3. Il ressort des pièces du dossier que M. A, qui réside en France depuis 2018, justifie, en produisant cinquante-trois bulletins de salaires et un contrat de travail à durée indéterminée du 13 mars 2024, avoir exercé des activités salariées pour trois employeurs consécutifs, d'abord en qualité d'employé polyvalent entre juin 2019 et février 2023, dont dix-huit mois à temps partiel, puis de cuisinier, entre mars et décembre 2024 et sous couvert d'un contrat à durée indéterminée à temps plein.
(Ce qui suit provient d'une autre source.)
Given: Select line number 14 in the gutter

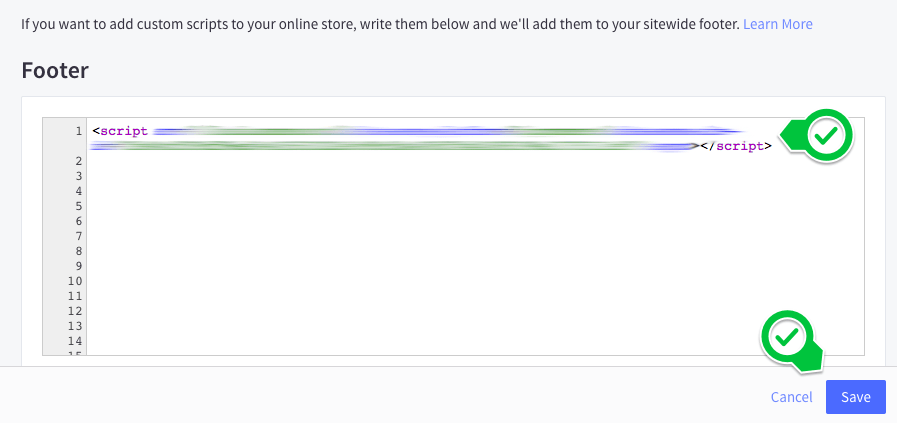Looking at the screenshot, I should pos(75,341).
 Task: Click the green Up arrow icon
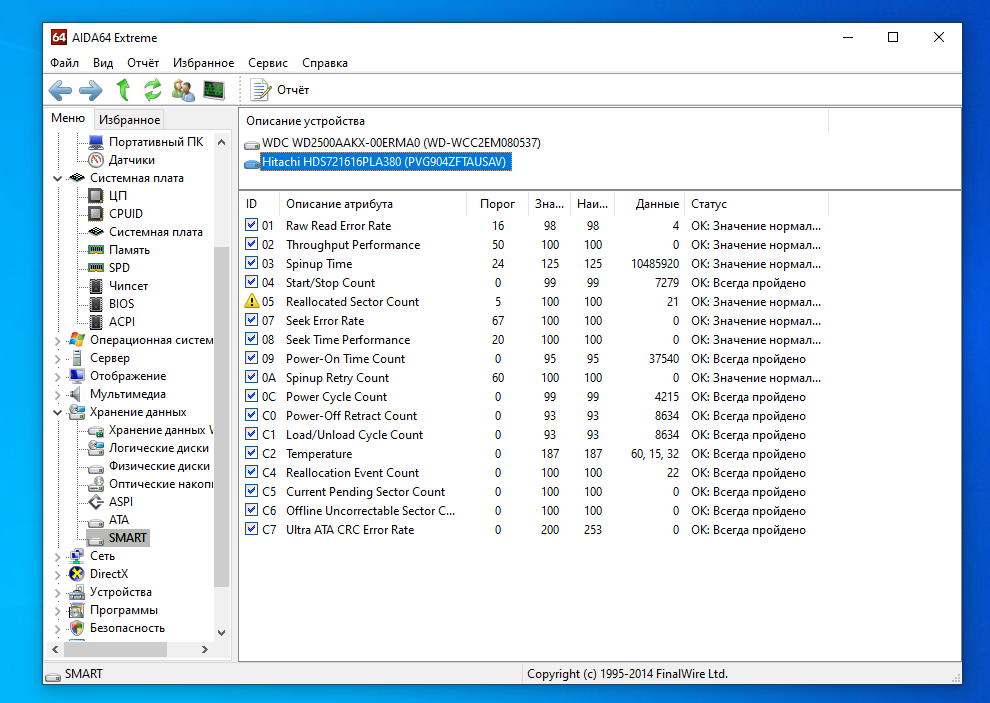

Toutefois, eu égard à son temps de résidence en France, à la durée totale de ses emplois non qualifiés dont une partie exercée à temps partiel et à l'absence de qualifications professionnelles, alors qu'il est constant qu'il est célibataire et sans charge de famille, le préfet de police a pu estimer que la situation du requérant ne relevait pas de considérations humanitaires ou de motifs exceptionnels sans commettre d'erreur manifeste d'appréciation au regard des dispositions de l'article L. 435-1 du code de l'entrée et du séjour des étrangers et du droit d'asile.

Sur la légalité de la décision portant obligation de quitter le territoire français :

4. Compte tenu de ce qui a été dit au point 3. du présent jugement, le moyen tiré, par la voie de l'exception, de l'illégalité du refus de titre de séjour doit être écarté.

5. Il résulte de tout ce qui précède que les conclusions à fin d'annulation présentées par M. A doivent être rejetées ainsi que, par voie de conséquence, ses conclusions aux fins d'injonction et d'astreinte et celles, présentées sur le fondement de l'article. 761-1 du code de justice administrative.

D E C I D E :

Article 1er : La requête de M. A est rejetée.

Article 2 : Le présent jugement sera notifié à M. B A et au préfet de police.

Délibéré après l'audience du 8 avril 2025, à laquelle siégeaient :

- Mme Topin, présidente ;

- M. Matalon, premier conseiller ;

- M. Hémery, premier conseiller.

Rendu public par mise à disposition au greffe le 30 avril 2025.

La présidente-rapporteure,

Signé

E. Topin

L'assesseur le plus ancien,

Signé

D. Matalon

La greffière,

Signé

E. Cardoso

La République demande et ordonne au préfet de police en ce qui le concerne ou à tous commissaires de justice à ce requis en ce qui concerne les voies de droit commun contre les parties privées, de pourvoir à l'exécution de la présente décision.